Methods: Leads of the 22 UK DSD tertiary centres were invited in June/ July 2019 for semi-structured telephone interviews to discuss their DSD service.
Results: 19/22 DSD centres were interviewed: 16 had MDT services, 2 did not and 1 had an MDT in development.
Most MDT services had: paediatric endocrinology, urology, clinical nurse specialist (CNS) and clinical psychology. The ‘most wanted’ MDT member a clinical psychologist. Only 29% of service leads had job plan time allocated for the DSD MDT; only 21% of services had administrative support.
Interviews revealed considerable variation across the UK in:
• MDT mean frequency and duration: 9 weeks and 90 minutes respectively. 64% of MDTs are held the same day as clinic.
• Keyworkers: 7/16 (48%) had identified keyworkers, 3 were paediatric CNSs, 3 consultant paediatric endocrinologists and one a clinic coordinator. Interviewees were keen for key workers but cited barriers, chiefly lack of time and funding.
• MDT documentation and communication of clinic outcomes: mixture of proformas, patient notes and clinic letters.
• Service Feedback: 6 centres did not collect feedback; others used a variation of in-house questionnaires, audits, Glasgow patient questionnaires, family feedback days and PALS.
• On-call service: 14/19 centres provide 24 hour on-call service; 12 seeing referrals the same/ next working day. 5/19 centres reviewed referrals 3 -7 days after referral. The DSD referral pathway for babies with bilateral impalpable testes or severe hypospadias was variable; either directly going to urology or referred directly to DSD service.

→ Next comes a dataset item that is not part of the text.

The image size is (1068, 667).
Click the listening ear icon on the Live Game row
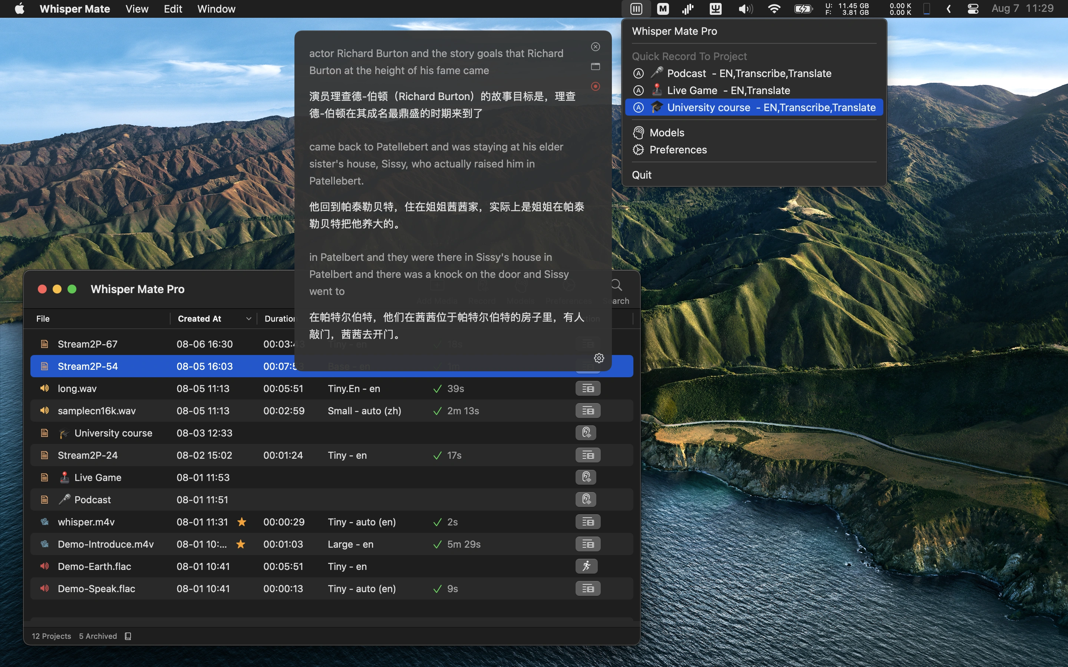587,477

• Psychology provision: reported in 53% of centres. 13/16 MDTs had insufficient psychology provision.
Conclusion: Teams were very proud of their motivation and achievements in developing holistic MDT DSD care despite lack of resources.

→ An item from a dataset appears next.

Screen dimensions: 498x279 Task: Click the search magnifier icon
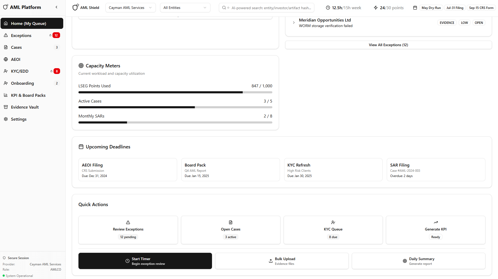click(x=224, y=8)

Identified needs for services were principally better access to psychological services and reliable access to translation services for BAME families, further CNS recruitment if CNSs are to act as key workers, and administrative support to save time for clinicians to develop DSD services guided by family feedback.
Consensus for next steps: definition of a core group of MDT members with sufficient time dedicated to the MDT and inclusion of DSD MDT responsibilities in job plans. Identify recommended frequency of MDT meetings and time to referral, and structure for systematic data collection and service evaluation.